When the IWL-FI began its rebuilding process in 1995, it retook the strategy posed in its founding: the rebuilding of the Fourth International.
At the time, just as in the 1982 Foundational Congress, we said we set on to carry out this task not only with “Trotskyists”, or with those who claimed to follow Trotsky. We sustain this definition today. It is closely related the Trotsky’s objective with the foundation of the Fourth, and the current situation of the “Trotskyist movement”.
By Alicia Sagra.
The building of the Fourth was not an improvised decision
Trotsky spent 10 years developing a strong fight for the recovery of the Bolshevik party and the Third International, of the degenerative process led by Stalin. This battle took place within the USSR and abroad after his expulsion from the country.
The growing advance of bureaucratic degeneration had objective bases. Among them the separation of the working class from the functions in office, due to the civil war and the demoralization due to the defeat of the 1923 German revolution. Other elements were the extermination of part of the vanguard in the civil war, the Russian backwardness, which could not be compensated when the German Revolution did not triumph, and Lenin’s death, the undisputed leader.
Therefore, despite Trotsky being the only leader with popularity within the party that approached Lenin, despite being acknowledged as the great political-military articulator of the triumph of the civil war, he was defeated in this battle.
He won over to his standings great leaders of the party. As the North American Trotskyist, David Frankel said, “if the main factor of the struggle were in political skills and successes achieved by those composing the two fractions, the opposition would have easily won.”
However, the influence was defined by the influence of the apparatus. As the date of the XIII Congress of the party approached, this influence was clear. The names of those who spoke in the name of the opposition were listed and they were threatened with the loss of jobs or transfer to isolated regions.
Despite this, in the district conferences of Moscow, the Left Opposition led by Trotsky had 36% of the delegates. However, the apparatus was felt in the faraway regions. The result was that in the January 1924 Congress, the opposition had 3 out of 218 delegates.

---------------

**TASK LIST:**
• A. In the article on the Fourth International, rewrite the part that opens with the words containing "The building of" and closes with "from the country.", replacing "Stalin" with "the bureaucracy".
• B. Answer these questions using the article on the Fourth International:
(i) In what year did the IWL-FI begin its rebuilding process?
(ii) What share of the delegates did the Left Opposition have in the district conferences of Moscow?
(iii) How many of the 218 delegates at the January 1924 Congress did the opposition have?
• C. List every person named in the article on the Fourth International.

**LISTED ENTRIES:**
---------------

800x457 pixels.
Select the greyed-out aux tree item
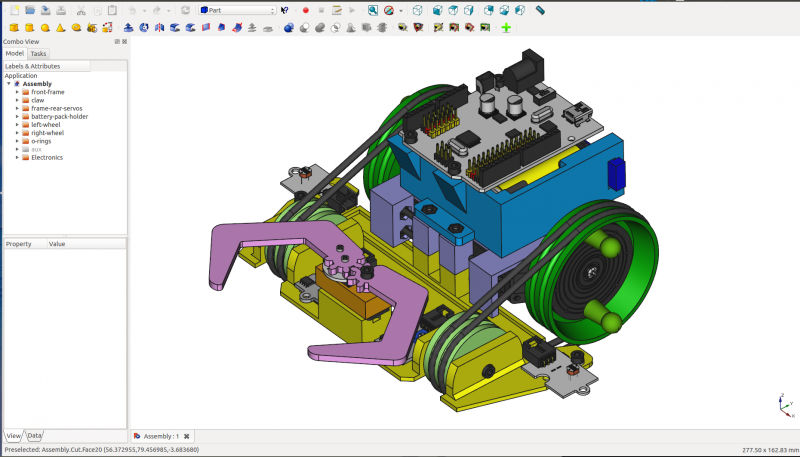coord(36,149)
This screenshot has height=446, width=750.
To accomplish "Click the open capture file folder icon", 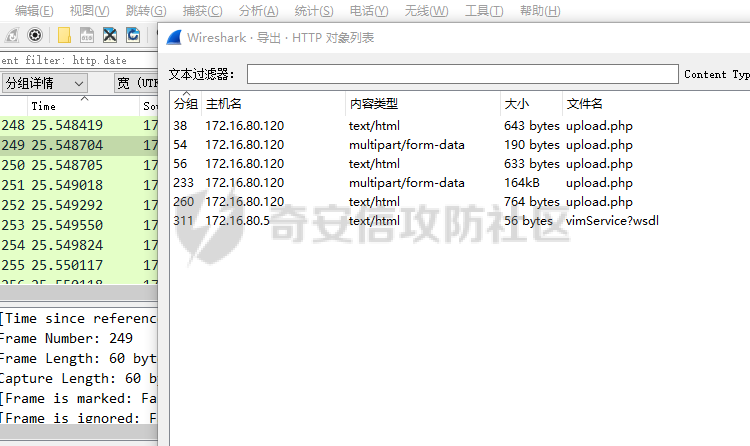I will pyautogui.click(x=64, y=36).
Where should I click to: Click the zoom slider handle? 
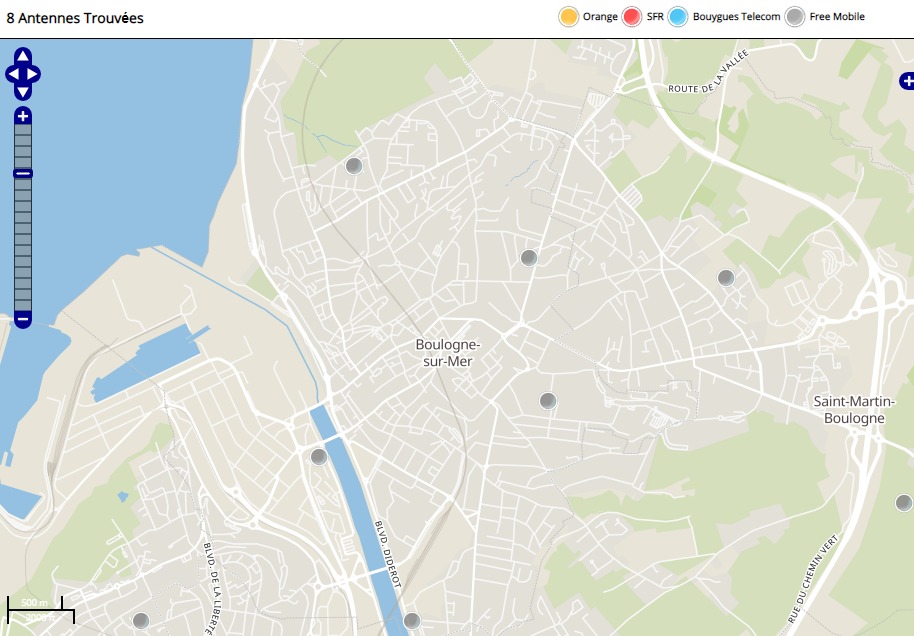pos(23,174)
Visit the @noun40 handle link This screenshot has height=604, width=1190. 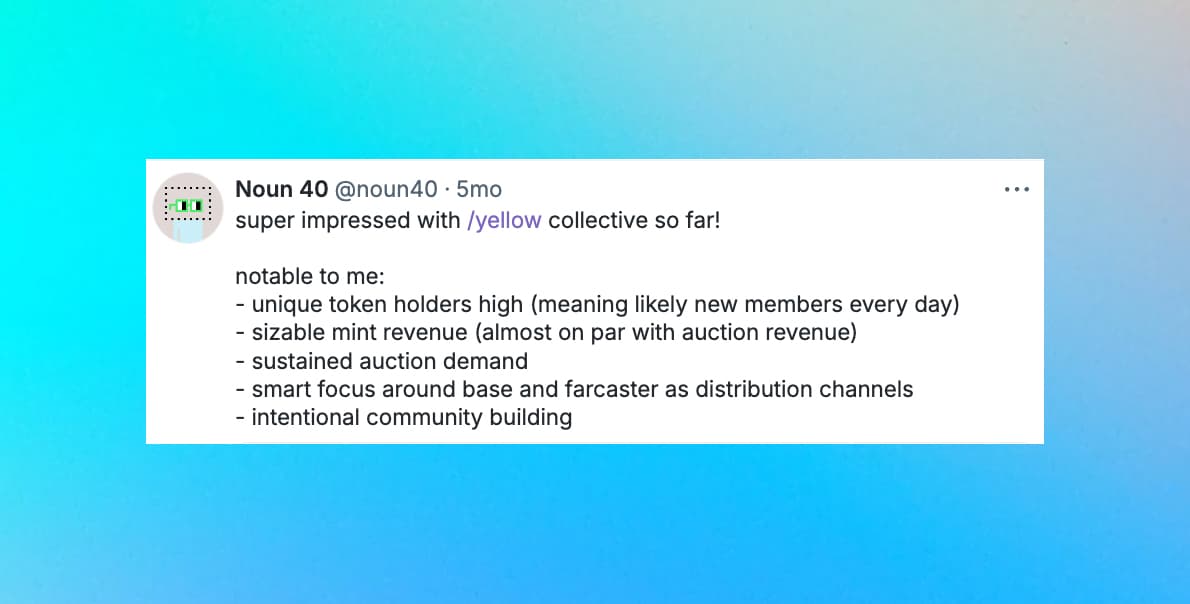[385, 189]
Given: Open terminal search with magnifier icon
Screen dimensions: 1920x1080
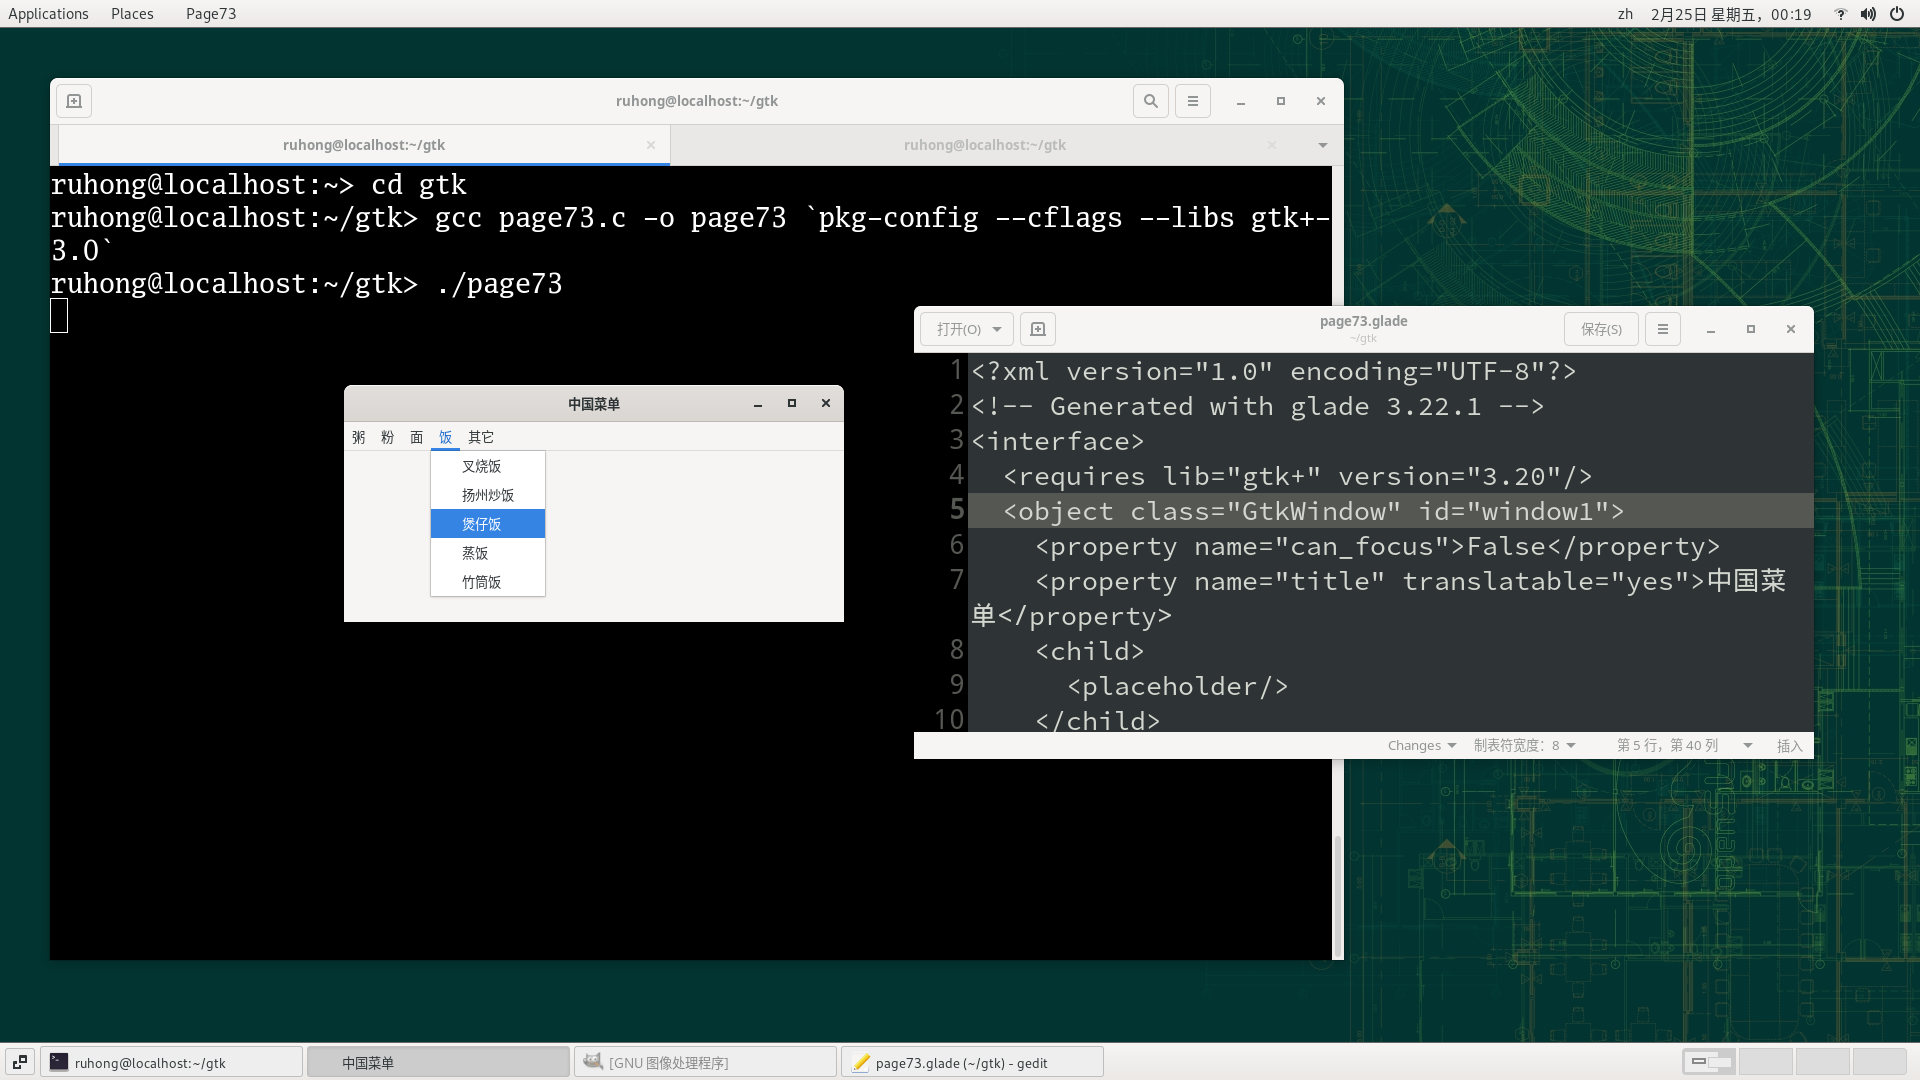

---------------

**OUTPUTS FOR THE TASKS:**
• A.
The building of the Fourth was not an improvised decision
Trotsky spent 10 years developing a strong fight for the recovery of the Bolshevik party and the Third International, of the degenerative process led by the bureaucracy. This battle took place within the USSR and abroad after his expulsion from the country.

• B.
(i) 1995
(ii) 36%
(iii) 3

• C. Alicia Sagra, Trotsky, Stalin, Lenin, David Frankel